Elle laissa tomber sa tête entre ses mains et resta là, penchée sur le balcon, priant de toutes ses forces pour que les étoiles l'entendent, pour que la petite étoile au bout de la grande casserole se mette à scintiller.
- Et toi papa... Combien de temps il m'a fallu pour comprendre que tu m'avais aimée, que je n'étais pas toute seule, que je tirais ma force de toi, de ton amour pour moi ? Je ne l'ai pas su quand tu étais encore là, je n'ai pas pu te le dire. C'est après que j'ai compris... bien après... Je te demande juste qu'elle le comprenne un jour... Pas trop tard parce que tu vois, j'ai trop de peine quand elle me rejette. Ca me fait mal à chaque fois, je m'y habitue pas...
C'est alors qu'elle sentit quelque chose se poser sur son épaule.

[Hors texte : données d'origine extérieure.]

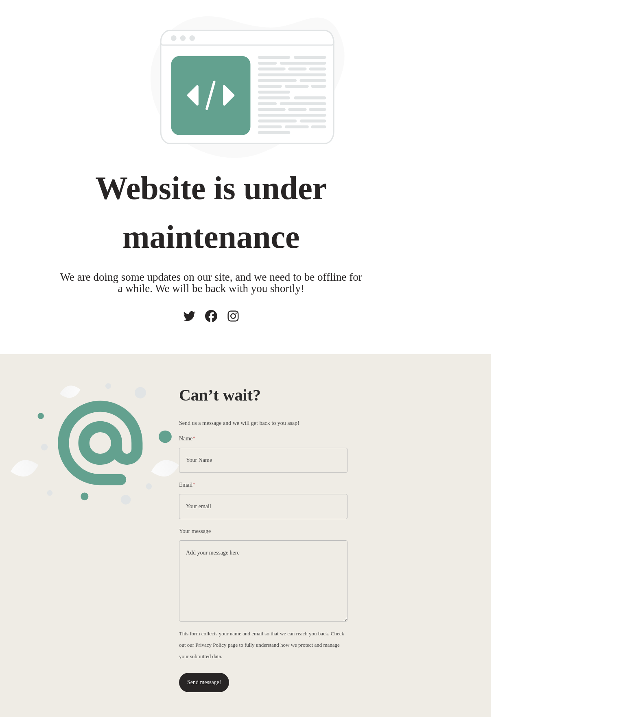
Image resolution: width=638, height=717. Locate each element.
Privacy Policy (511, 637)
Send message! (338, 675)
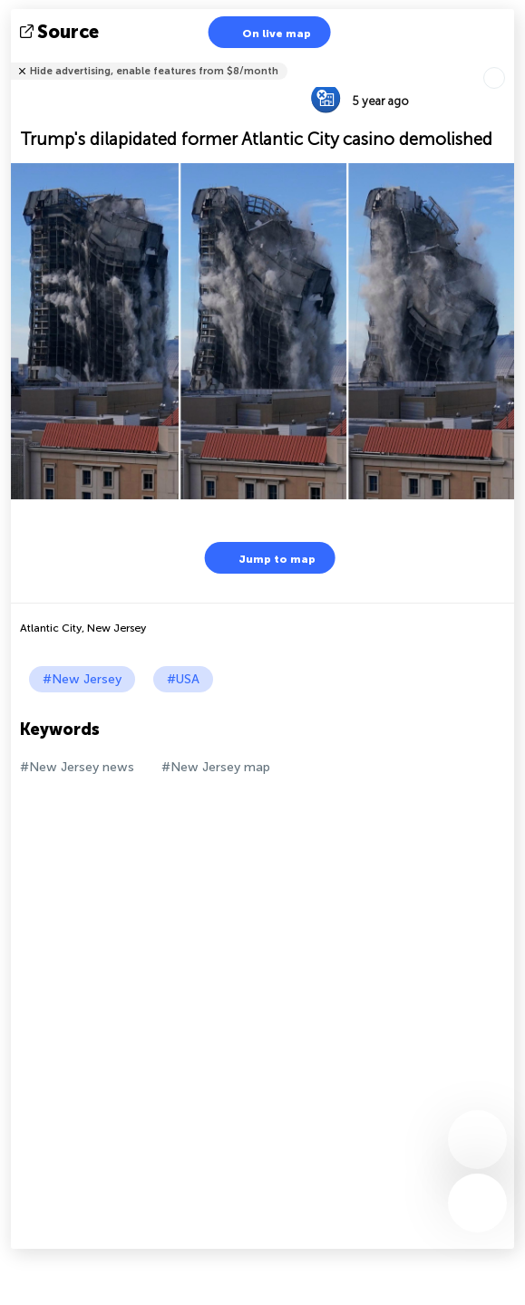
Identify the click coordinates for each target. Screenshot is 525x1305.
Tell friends (506, 59)
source (61, 32)
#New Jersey (82, 679)
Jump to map (266, 558)
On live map (265, 32)
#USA (183, 679)
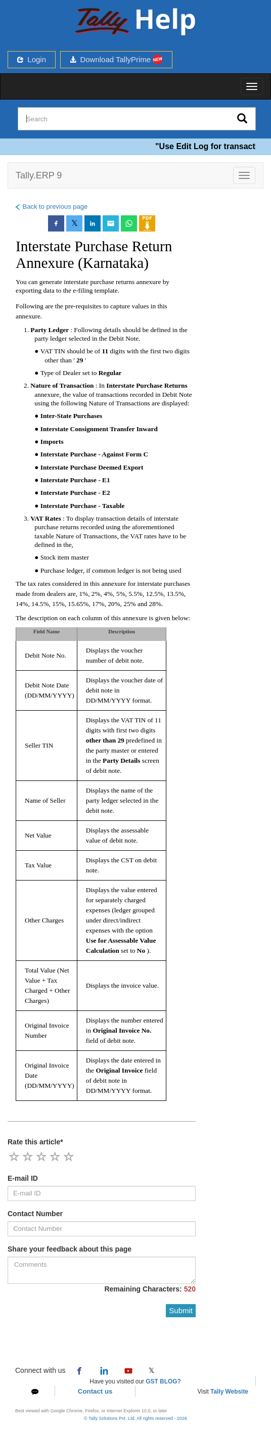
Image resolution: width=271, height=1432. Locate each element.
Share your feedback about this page (69, 1249)
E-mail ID (23, 1178)
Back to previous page (50, 206)
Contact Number (35, 1214)
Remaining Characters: (150, 1289)
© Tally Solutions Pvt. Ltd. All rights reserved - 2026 (135, 1418)
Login (31, 59)
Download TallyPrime (116, 59)
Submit (181, 1310)
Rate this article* (35, 1142)
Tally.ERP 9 (39, 175)
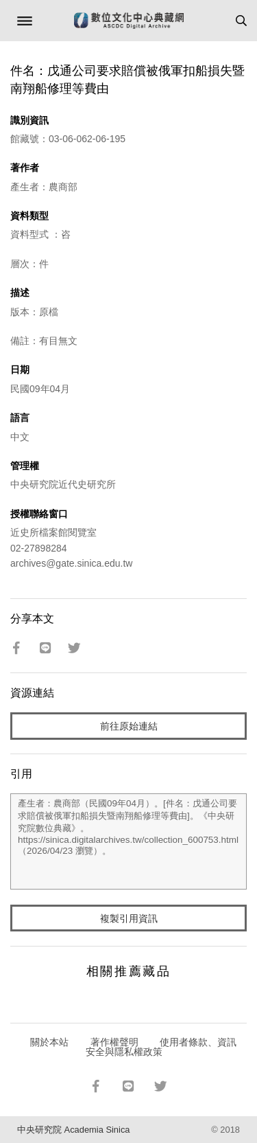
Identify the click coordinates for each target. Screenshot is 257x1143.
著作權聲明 (114, 1042)
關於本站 (49, 1042)
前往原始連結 (129, 726)
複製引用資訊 (129, 918)
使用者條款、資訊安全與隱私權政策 (161, 1047)
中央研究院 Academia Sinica (73, 1129)
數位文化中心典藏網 (129, 20)
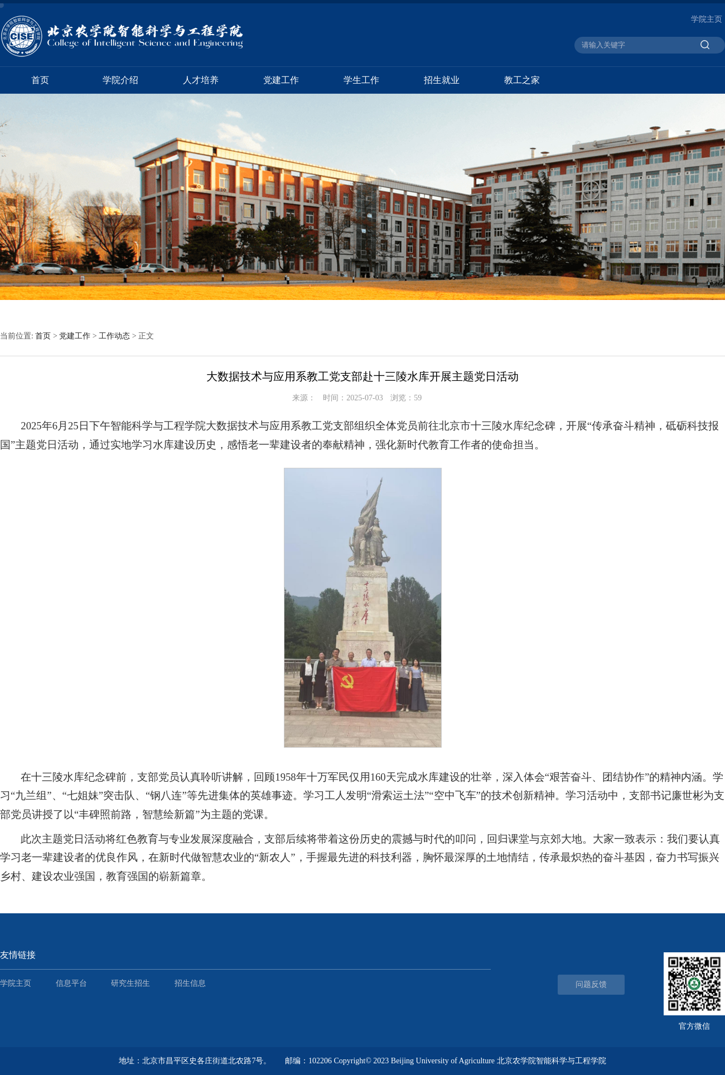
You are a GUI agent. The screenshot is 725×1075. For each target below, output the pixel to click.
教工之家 (522, 80)
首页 (40, 80)
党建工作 (281, 80)
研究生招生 (130, 983)
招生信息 (190, 983)
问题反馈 (591, 984)
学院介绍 (120, 80)
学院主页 (706, 19)
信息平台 (71, 983)
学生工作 (361, 80)
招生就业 (442, 80)
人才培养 (201, 80)
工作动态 (114, 336)
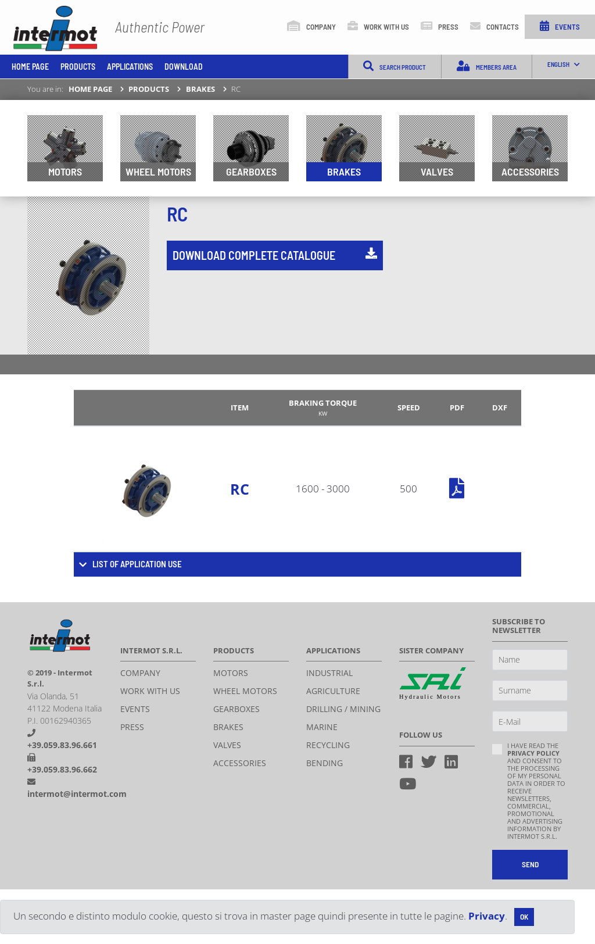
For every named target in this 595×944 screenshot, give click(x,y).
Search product (394, 65)
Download (183, 66)
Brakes (200, 89)
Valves (437, 171)
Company (311, 25)
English (563, 64)
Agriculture (333, 690)
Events (560, 25)
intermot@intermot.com (77, 793)
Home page (30, 66)
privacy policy (533, 753)
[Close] (524, 917)
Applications (130, 66)
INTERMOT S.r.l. (56, 30)
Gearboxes (251, 171)
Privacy (486, 915)
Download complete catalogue (275, 255)
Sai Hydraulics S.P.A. (432, 684)
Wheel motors (158, 171)
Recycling (328, 744)
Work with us (378, 25)
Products (77, 66)
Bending (324, 762)
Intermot (60, 634)
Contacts (494, 25)
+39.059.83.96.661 (62, 744)
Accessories (530, 171)
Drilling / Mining (343, 708)
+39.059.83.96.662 (62, 769)
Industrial (329, 672)
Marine (322, 726)
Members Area (487, 65)
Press (439, 25)
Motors (65, 171)
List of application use (137, 564)
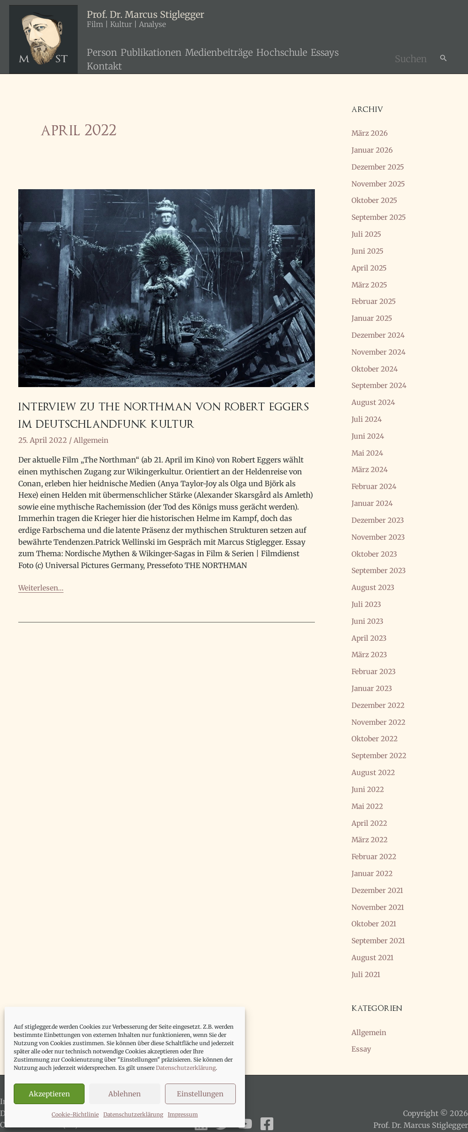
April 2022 (370, 807)
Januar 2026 (373, 149)
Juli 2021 (366, 955)
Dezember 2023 (378, 511)
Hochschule (281, 52)
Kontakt (104, 66)
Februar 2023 (374, 659)
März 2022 (370, 824)
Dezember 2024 (379, 330)
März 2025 (370, 281)
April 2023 (369, 626)
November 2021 (378, 889)
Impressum (183, 1114)
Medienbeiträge (219, 52)
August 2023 (373, 577)
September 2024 (380, 379)
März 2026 (370, 133)
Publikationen (151, 52)
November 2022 (379, 708)
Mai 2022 (368, 791)
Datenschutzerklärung (186, 1067)
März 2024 (370, 462)
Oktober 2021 (374, 906)
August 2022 (374, 758)
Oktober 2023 (375, 544)
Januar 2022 (373, 856)
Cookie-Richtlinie (75, 1114)
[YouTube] (245, 1104)
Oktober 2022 (375, 725)
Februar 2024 (375, 478)
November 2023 (379, 527)
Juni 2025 (368, 248)
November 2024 (379, 346)
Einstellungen (200, 1093)
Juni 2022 (368, 774)
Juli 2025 (366, 231)
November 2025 (379, 182)
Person (102, 52)
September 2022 (380, 741)
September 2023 (380, 560)
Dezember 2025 (378, 165)
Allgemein (92, 441)
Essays (325, 52)
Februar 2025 (374, 297)
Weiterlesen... (41, 589)
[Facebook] (267, 1104)
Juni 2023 (368, 610)
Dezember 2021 (378, 873)
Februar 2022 (375, 840)
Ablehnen (124, 1093)
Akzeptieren (49, 1093)
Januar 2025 (372, 314)
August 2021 (373, 939)
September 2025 (380, 215)
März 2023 (370, 643)
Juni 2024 (368, 429)
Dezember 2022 (379, 692)
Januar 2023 (372, 675)
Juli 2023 (366, 593)
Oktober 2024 (375, 363)
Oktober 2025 (375, 198)
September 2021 (379, 922)
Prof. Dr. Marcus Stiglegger (145, 14)
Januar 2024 (373, 495)
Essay (361, 1029)
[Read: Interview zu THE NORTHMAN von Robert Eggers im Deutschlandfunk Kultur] (166, 287)
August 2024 (374, 396)
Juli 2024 (367, 412)
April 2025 (369, 264)
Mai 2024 (368, 445)
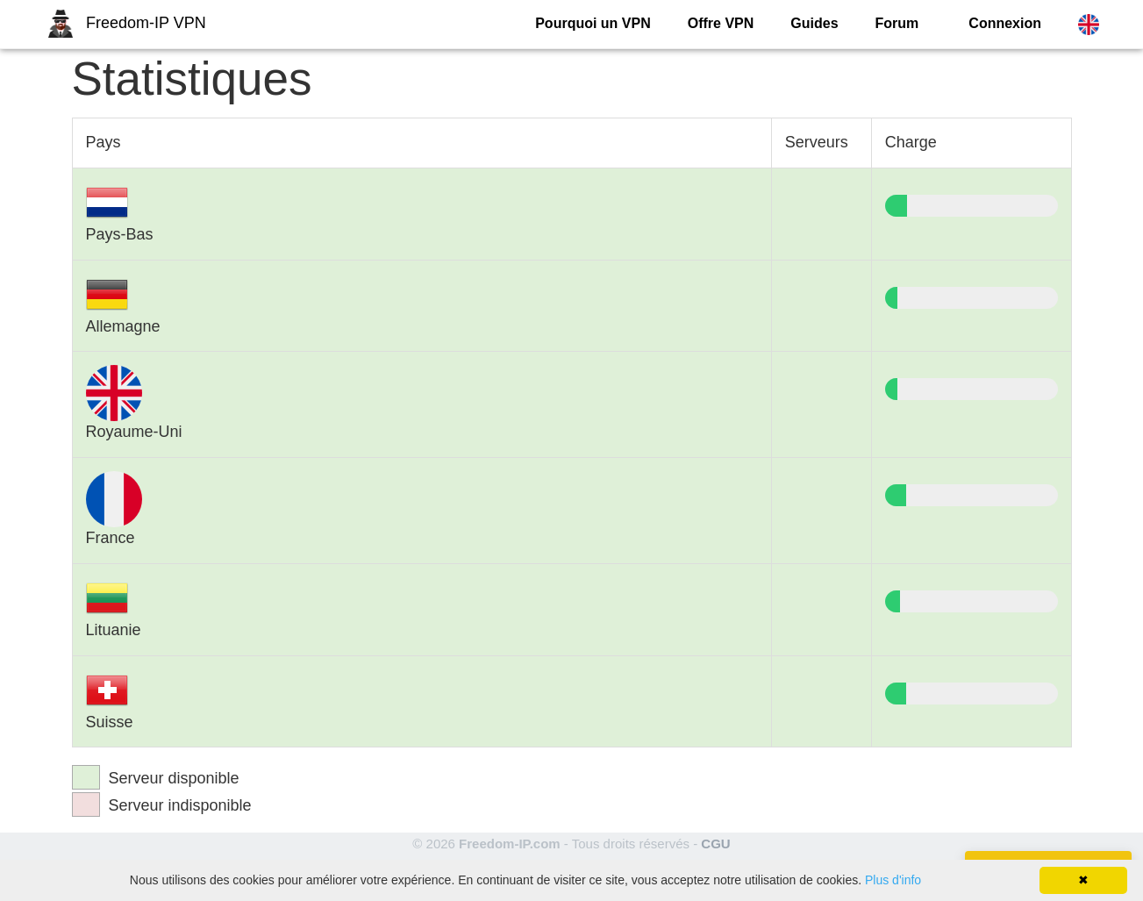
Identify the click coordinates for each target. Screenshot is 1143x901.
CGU (715, 843)
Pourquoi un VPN (593, 23)
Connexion (1004, 23)
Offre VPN (721, 23)
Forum (897, 23)
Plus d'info (893, 880)
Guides (814, 23)
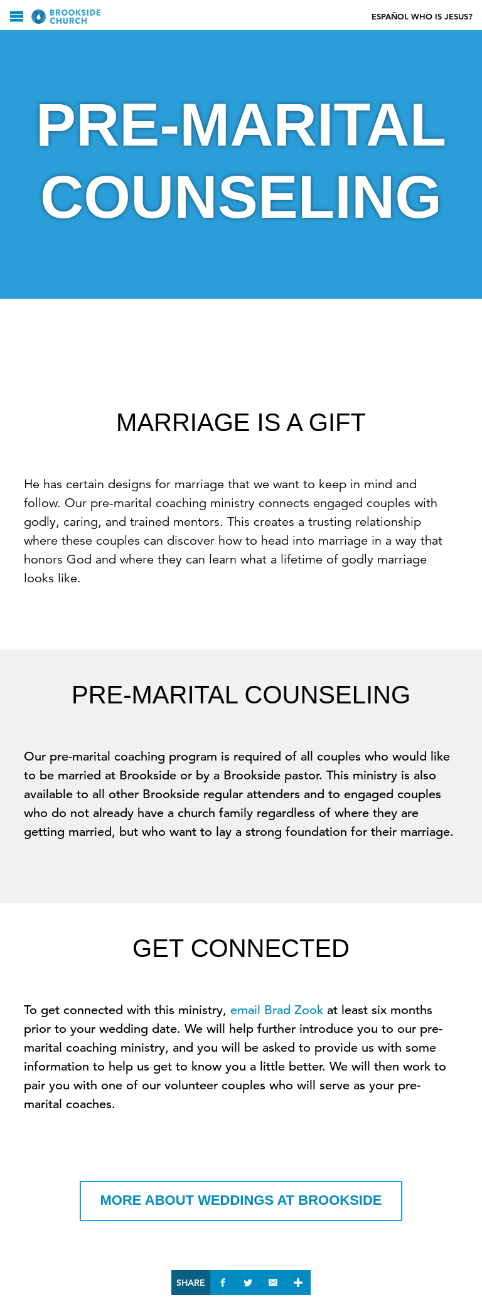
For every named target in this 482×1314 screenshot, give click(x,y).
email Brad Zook (276, 1010)
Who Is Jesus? (442, 17)
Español (390, 17)
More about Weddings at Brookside (241, 1200)
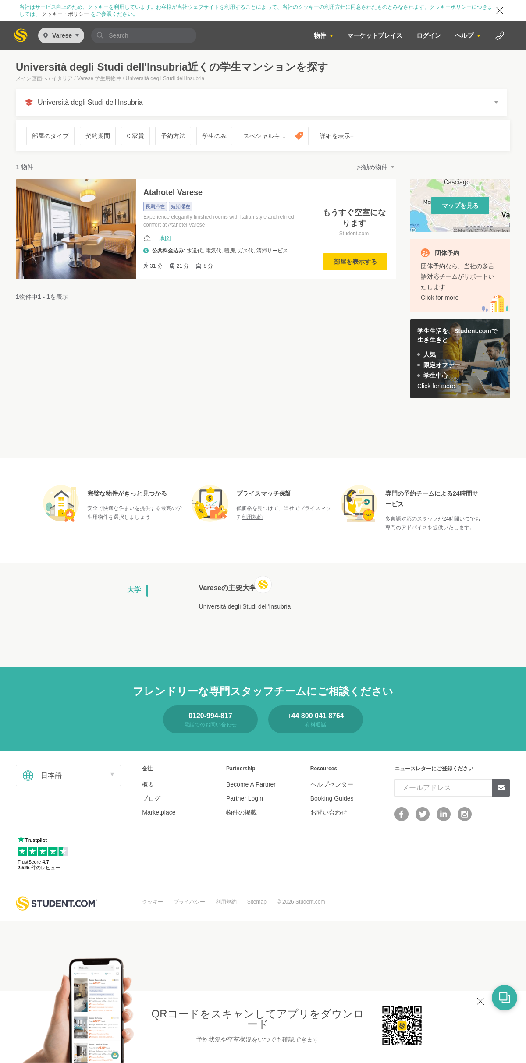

Elle crut que c'était un effet du vent, une feuille tombée du balcon du dessus, qui venait se posait sur elle pour la réconforter. Elle croyait si fort que les étoiles l'écoutaient.
C'était Hortense. Elle ne l'avait pas entendue entrer. Hortense, debout derrière elle. Elle se redressa, l'aperçut, lui adressa un sourire de pénitente, surprise en train de s'abîmer.
- Je regardais les plantes de papa... Elles sont mortes depuis longtemps. J'ai oublié de m'en occuper. J'aurais dû y faire attention, ça comptait tellement pour lui.
- Arrête maman, arrête..., dit Hortense d'une voix douce et basse. Ne t'escuse pas. Tu en planteras d'autres...
Elle ajouta, en relevant sa mère :
- Allez viens. Va te coucher, tu es fatiguée... Et moi aussi. Je pensais pas que ça pouvait être si fatiguant de parler comme je l'ai fait ce soir. Tu m'as écoutée ?
Joséphine fit oui de la tête
- Et... ? demanda Hortense, attendant le jugement de sa mère.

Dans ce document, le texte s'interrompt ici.